Was mit MK5 bei Ausbruchsmaterialien gemeint ist
MK5 bezeichnet eine definierte Klasse für Ausbruchsmaterialien. Die Einstufung bezieht sich auf stoffliche Eigenschaften des Materials und nicht auf den Vortrieb selbst, das eingesetzte Gerät oder die Korngrösse allein. Welche Kriterien MK5 im einzelnen Projekt erfüllt, wird über das verwendete Klassierungssystem, Untersuchungen und die zugehörigen Prüfgrundlagen festgelegt.
Typische Anwendung im Tunnelbau
In Tunnelbauprojekten wird MK5 relevant, wenn anfallendes Material nicht einheitlich behandelt werden kann und deshalb als eigener Stoffstrom geführt werden muss. Das betrifft Vortriebsabschnitte mit wechselnden geologischen Verhältnissen oder Bereiche, in denen sich die Materialeigenschaften entlang der Trasse ändern. Für die Materialbewirtschaftung ist entscheidend, dass MK5 früh in Logistik, Zwischenlagerung und Nachweisführung eingeplant wird.

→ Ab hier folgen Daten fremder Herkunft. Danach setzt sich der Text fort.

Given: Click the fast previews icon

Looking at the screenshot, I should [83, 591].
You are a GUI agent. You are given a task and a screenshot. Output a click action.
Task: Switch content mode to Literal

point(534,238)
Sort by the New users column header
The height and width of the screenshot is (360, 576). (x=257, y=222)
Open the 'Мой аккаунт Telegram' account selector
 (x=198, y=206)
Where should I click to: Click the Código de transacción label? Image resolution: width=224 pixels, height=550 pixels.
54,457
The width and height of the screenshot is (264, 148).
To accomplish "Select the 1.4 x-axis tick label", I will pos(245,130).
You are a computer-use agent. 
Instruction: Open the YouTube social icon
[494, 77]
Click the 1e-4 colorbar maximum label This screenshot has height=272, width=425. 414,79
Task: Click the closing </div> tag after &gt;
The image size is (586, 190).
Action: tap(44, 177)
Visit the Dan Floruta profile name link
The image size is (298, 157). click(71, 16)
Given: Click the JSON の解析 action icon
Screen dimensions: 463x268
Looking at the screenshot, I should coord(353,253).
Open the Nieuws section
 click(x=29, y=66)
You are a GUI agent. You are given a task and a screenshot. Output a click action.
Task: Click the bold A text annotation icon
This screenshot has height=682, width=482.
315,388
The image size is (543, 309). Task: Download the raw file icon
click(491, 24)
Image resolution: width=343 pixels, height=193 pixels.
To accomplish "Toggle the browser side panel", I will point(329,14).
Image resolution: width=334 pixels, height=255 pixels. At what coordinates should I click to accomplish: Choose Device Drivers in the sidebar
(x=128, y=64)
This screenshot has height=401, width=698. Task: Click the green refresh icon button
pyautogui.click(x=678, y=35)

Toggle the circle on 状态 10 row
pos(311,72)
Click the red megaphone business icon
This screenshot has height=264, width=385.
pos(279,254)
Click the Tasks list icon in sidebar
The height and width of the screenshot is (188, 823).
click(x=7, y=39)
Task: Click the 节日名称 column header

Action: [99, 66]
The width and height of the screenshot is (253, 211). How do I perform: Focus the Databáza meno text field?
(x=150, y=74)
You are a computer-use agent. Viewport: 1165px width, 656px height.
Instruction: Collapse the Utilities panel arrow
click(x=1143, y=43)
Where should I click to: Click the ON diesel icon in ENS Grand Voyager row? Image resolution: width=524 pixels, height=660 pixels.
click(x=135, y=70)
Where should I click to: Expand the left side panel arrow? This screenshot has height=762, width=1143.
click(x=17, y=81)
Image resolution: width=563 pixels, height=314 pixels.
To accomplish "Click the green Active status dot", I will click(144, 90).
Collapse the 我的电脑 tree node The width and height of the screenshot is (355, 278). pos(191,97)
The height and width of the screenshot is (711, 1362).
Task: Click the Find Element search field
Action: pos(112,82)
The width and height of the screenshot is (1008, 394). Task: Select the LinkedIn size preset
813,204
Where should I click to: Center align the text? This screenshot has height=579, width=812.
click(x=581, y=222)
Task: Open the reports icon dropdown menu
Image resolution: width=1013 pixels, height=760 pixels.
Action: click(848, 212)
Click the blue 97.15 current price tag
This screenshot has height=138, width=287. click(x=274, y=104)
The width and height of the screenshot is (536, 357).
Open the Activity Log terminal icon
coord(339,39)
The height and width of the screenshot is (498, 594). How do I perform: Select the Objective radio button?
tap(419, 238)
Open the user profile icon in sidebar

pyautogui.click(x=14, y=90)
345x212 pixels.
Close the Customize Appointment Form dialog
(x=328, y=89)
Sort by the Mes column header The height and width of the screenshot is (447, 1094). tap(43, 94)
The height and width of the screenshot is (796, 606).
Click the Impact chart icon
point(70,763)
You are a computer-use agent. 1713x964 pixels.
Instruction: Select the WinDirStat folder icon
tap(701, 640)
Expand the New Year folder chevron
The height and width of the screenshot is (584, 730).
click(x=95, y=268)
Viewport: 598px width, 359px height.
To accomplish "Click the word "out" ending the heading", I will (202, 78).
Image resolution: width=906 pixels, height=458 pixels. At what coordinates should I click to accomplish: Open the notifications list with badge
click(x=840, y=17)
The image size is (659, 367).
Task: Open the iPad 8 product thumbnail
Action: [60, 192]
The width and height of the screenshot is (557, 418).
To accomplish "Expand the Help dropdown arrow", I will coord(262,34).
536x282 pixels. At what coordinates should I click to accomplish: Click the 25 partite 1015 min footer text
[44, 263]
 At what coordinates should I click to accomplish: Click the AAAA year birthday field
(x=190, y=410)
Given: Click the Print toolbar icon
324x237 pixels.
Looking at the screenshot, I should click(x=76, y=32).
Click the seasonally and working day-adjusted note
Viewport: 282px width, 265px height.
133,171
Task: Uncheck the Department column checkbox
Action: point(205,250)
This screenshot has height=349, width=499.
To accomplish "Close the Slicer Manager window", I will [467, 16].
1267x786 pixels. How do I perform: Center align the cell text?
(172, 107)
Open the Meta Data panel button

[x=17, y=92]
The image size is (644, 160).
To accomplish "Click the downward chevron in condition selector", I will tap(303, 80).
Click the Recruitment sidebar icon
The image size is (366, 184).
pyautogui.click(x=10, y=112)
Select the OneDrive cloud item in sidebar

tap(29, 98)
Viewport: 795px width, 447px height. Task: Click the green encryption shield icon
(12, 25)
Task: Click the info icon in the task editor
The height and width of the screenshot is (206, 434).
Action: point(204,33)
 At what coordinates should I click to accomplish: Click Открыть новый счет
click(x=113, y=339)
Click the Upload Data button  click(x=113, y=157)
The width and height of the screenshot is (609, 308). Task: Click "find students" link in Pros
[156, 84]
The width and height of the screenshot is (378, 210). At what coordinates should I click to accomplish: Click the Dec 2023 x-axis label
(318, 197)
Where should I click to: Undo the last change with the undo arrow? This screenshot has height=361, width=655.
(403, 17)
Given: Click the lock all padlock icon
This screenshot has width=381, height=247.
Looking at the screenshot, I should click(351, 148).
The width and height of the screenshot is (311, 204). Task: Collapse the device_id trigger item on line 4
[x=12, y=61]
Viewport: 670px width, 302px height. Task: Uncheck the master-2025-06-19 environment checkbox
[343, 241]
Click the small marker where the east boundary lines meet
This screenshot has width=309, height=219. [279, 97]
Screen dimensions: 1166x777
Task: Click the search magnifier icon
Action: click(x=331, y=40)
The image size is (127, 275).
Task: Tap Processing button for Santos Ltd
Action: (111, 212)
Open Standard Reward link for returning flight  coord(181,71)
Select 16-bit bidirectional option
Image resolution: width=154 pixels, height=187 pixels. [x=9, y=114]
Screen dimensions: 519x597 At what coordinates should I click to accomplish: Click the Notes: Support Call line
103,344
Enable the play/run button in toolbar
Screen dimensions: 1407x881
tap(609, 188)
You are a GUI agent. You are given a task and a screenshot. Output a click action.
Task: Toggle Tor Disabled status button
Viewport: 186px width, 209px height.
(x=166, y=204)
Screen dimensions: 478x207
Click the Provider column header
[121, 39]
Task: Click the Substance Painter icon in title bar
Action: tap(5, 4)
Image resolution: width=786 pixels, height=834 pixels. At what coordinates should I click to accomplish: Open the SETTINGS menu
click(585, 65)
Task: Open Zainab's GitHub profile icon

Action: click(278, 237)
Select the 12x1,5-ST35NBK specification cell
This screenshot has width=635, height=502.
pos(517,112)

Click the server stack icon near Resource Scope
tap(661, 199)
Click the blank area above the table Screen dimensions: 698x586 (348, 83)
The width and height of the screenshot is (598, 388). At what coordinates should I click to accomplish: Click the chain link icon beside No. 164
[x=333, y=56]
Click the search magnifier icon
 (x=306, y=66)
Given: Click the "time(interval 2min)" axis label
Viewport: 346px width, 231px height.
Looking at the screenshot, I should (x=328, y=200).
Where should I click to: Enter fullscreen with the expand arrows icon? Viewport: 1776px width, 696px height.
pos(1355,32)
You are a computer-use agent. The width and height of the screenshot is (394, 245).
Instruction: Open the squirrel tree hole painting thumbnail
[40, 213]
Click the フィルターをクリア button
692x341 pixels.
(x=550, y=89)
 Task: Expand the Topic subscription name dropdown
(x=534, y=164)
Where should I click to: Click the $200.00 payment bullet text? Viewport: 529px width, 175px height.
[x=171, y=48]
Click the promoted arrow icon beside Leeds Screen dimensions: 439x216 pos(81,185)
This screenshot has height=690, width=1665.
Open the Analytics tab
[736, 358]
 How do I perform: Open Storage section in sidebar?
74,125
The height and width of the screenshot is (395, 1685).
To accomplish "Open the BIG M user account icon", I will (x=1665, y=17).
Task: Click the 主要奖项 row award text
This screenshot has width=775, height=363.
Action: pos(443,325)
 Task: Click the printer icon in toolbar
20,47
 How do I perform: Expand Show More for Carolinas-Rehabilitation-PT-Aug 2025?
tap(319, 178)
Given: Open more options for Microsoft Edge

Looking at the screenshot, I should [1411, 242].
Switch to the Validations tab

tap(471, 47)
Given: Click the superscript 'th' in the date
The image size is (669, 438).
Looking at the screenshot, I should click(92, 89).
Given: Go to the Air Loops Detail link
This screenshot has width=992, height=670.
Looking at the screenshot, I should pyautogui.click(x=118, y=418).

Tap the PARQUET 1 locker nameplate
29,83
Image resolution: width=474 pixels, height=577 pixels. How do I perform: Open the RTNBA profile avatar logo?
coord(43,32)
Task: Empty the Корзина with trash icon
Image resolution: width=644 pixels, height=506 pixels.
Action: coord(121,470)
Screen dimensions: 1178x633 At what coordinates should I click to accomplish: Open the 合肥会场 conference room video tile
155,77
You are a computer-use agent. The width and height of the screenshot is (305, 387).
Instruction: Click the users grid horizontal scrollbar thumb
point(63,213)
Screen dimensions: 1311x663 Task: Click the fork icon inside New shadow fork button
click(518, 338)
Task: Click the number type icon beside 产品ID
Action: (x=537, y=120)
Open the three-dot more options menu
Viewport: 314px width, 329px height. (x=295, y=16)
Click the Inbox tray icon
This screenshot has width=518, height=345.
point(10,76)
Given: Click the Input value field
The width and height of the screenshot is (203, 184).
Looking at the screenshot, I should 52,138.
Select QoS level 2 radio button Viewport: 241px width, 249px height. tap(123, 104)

Erkundung, Beprobung und getrennte Materialführung
Bei MK5 stehen weniger bautechnische Varianten als prozessuale Schritte im Vordergrund: Voreinstufung, Beprobung, laufende Kontrolle, getrennte Zwischenlagerung und nachvollziehbare Deklaration. Je nach Projekt kann die Einstufung abschnittsweise, chargenbezogen oder anhand definierter Materiallose erfolgen. Entscheidend ist, dass MK5 nicht mit anderen Klassen vermischt wird, wenn unterschiedliche Vorgaben für Transport, Verwertung oder Ablagerung gelten.
Abgrenzung zu MK1 bis MK6
Innerhalb der Hierarchie gehört MK5 zur Oberkategorie Ausbruchsmaterialien und steht neben MK1, MK2, MK3, MK4 und MK6. Die Klasse beschreibt keine eigene Bauleistung wie Aushub, Sprengung oder Transport, sondern die fachliche Einordnung eines Materialstroms. Gegenüber benachbarten MK-Klassen liegt der Unterschied nicht im Herkunftsort des Materials, sondern in den Kriterien, nach denen es klassiert und weiterbehandelt wird.